While it wasn’t the first Christmas story, Charles Dicken’s A Christmas Carol (1843) has become the best known Christmas tale. Fittingly, it’s a cross-genre story that merges the ghost story with a morality-based redemptive ending. The Christmas setting gives the story a contrast between the coldness of winter against the warmth of human goodness. When three ghosts visit Ebenezer Scrooge, showing him his callous selfishness, he realises that he must change his ways. His new behaviour also transforms the lives of those around him. It makes his life more meaningful and happier. The tale has been retold in countless theatrical productions, radio plays, and films: from Scrooge, or, Marley’s Ghost (1901) to Scrooged (1988), The Muppet Christmas Carol (1992), and A Christmas Carol (2009) .
In It’s Wonderful Life suicidal George Bailey is forced to rethink his life when an angel takes him around his town, showing him a world where he never existed. The plot device has similarities to A Christmas Carol except the protagonists moral position is reversed: he is a good man who isn’t aware of his own goodness, or how his goodness has made the world a better place.
Mainstream Christmas films often feature a central character who has fallen into cynicism or materialism and must be reminded about the Christmas message. This may involve some Christmas ‘magic’, an intervention by Santa Claus or one of his helpers, or a Good Samaritan type of character.
In romcom versions of the Christmas story (especially made for television films) two characters are mutually attracted to one another, but one (or both) of them stubbornly refuses to contemplate getting into a relationship. They must be reminded about the importance of giving love a chance, taking a risk, seeing beyond their career — and learning to embrace their family and friends.

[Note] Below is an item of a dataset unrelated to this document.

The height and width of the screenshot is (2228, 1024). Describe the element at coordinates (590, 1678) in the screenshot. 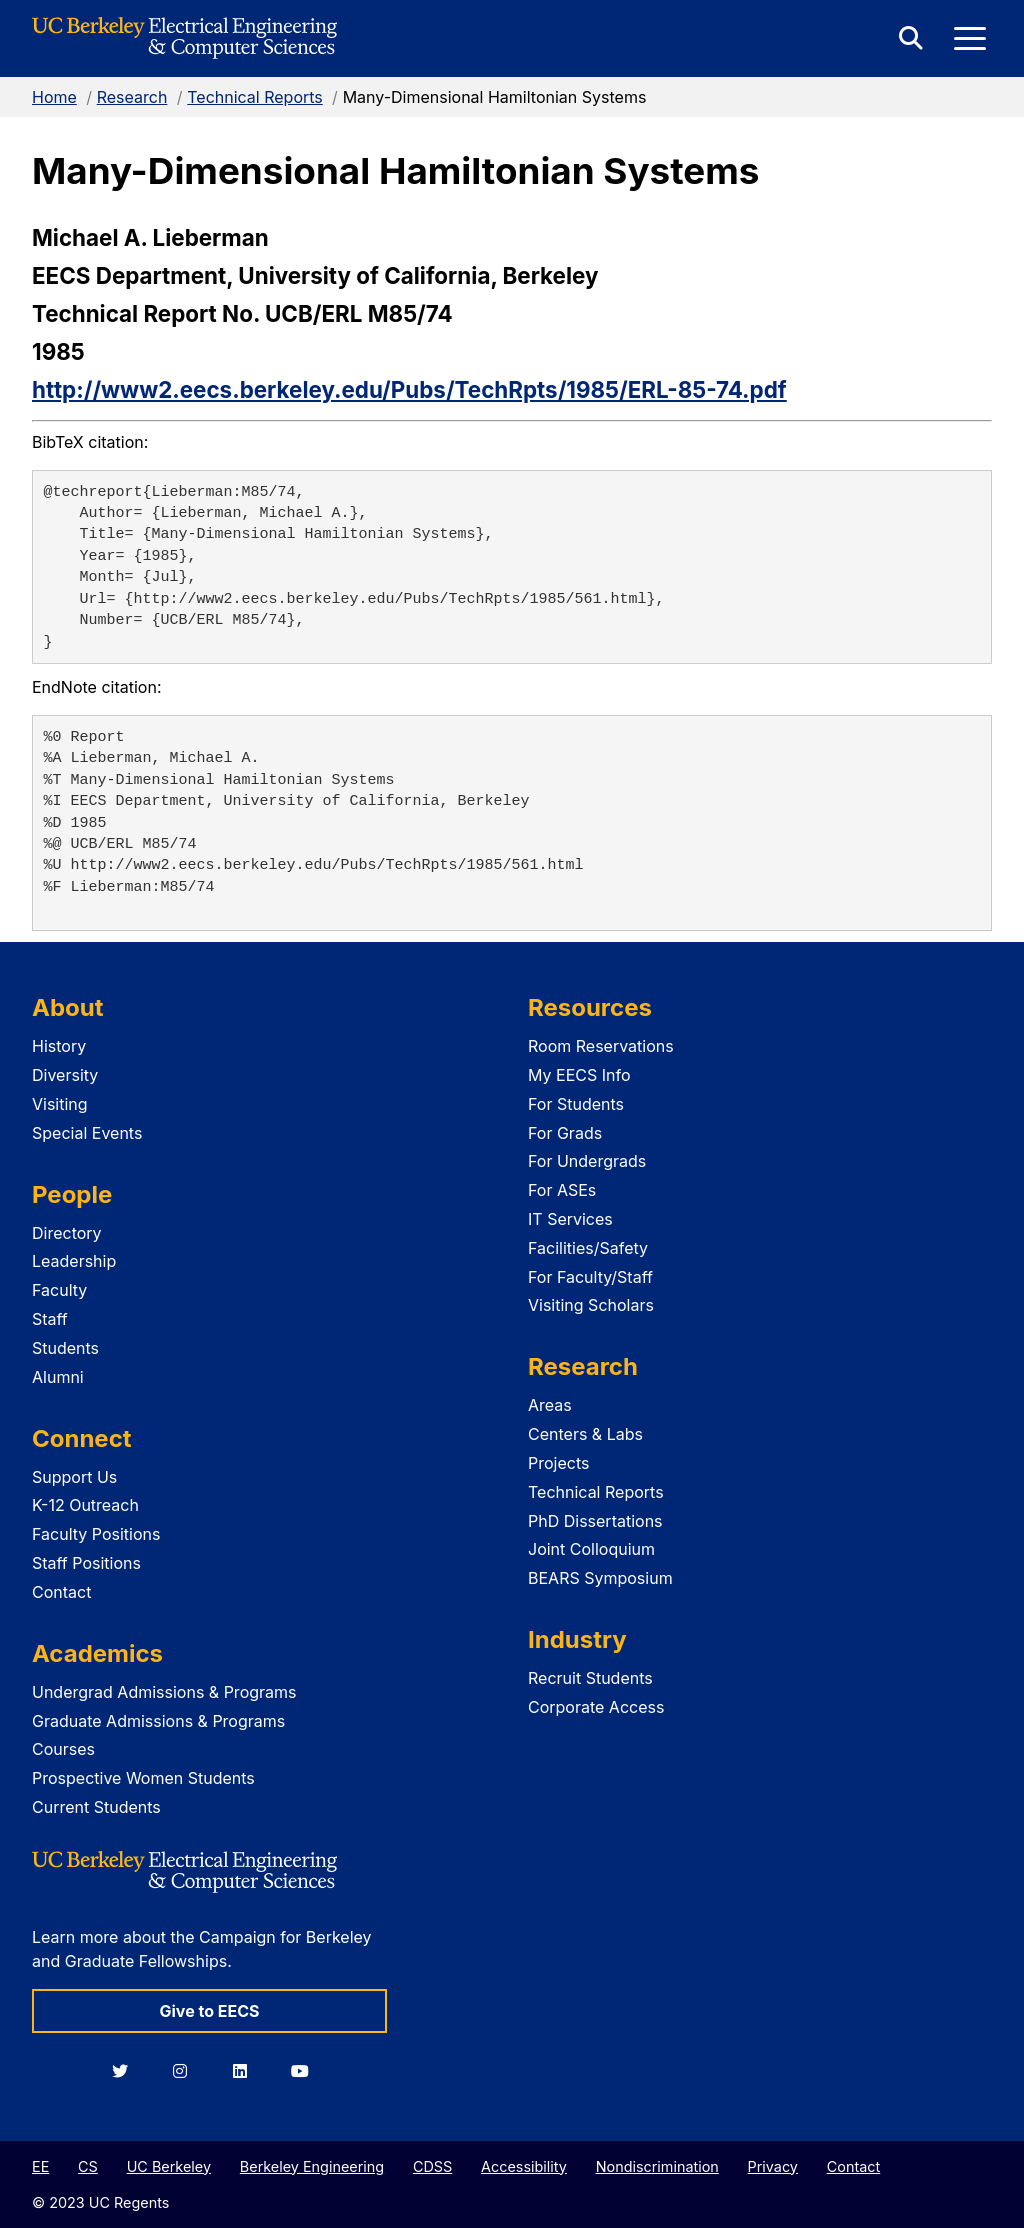

I see `Recruit Students` at that location.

The importance of family is a recurring theme in the Christmas story. In National Lampoons Christmas Vacation(1989), Clark Griswold does everything he can to provide a traditional Christmas for his family, just like the ones he enjoyed as a boy, and to protect his family from the harsh realities of the world. In Jingle All the Way (1996) another father, Howard Langston, realises that his workaholic lifestyle has alienated him from his wife and son. He attempts to compensate for his lack of attention by obtaining the last Turbo-Man action figure for his son. His quest results in self-discovery and redemption. What his son really needs is a father who spends more time with his child.
Sometimes a magical being is the catalyst for change, an elf, or a snowman. In The Snowman (1982), a living snowman takes a boy on a fantastic journey to the North Pole. And in Jack Frost (1998) a deceased father revisits the world of the living, and his son, by taking on the form of a snowman. In Miracle on 34th Street (1947), and Bad Santa (2003) two unlikely Characters are mistaken for the real Santa Claus, and (even if they are or not) other peoples’ faith in them has a transformative effect on their predicament, and their belief in themselves.
In the buddy story Deck the Halls (2006) two neighbourhood enemies who loathe one another discover each others’ finer qualities. After a heated battle of wits they find forgiveness and friendship.
The Christmas story is a ‘feel good’ story, full of hope. It’s a place where decency and humanity triumphs. Part of its appeal is that are no ‘win/lose scenarios’, because there are no losers — only winners.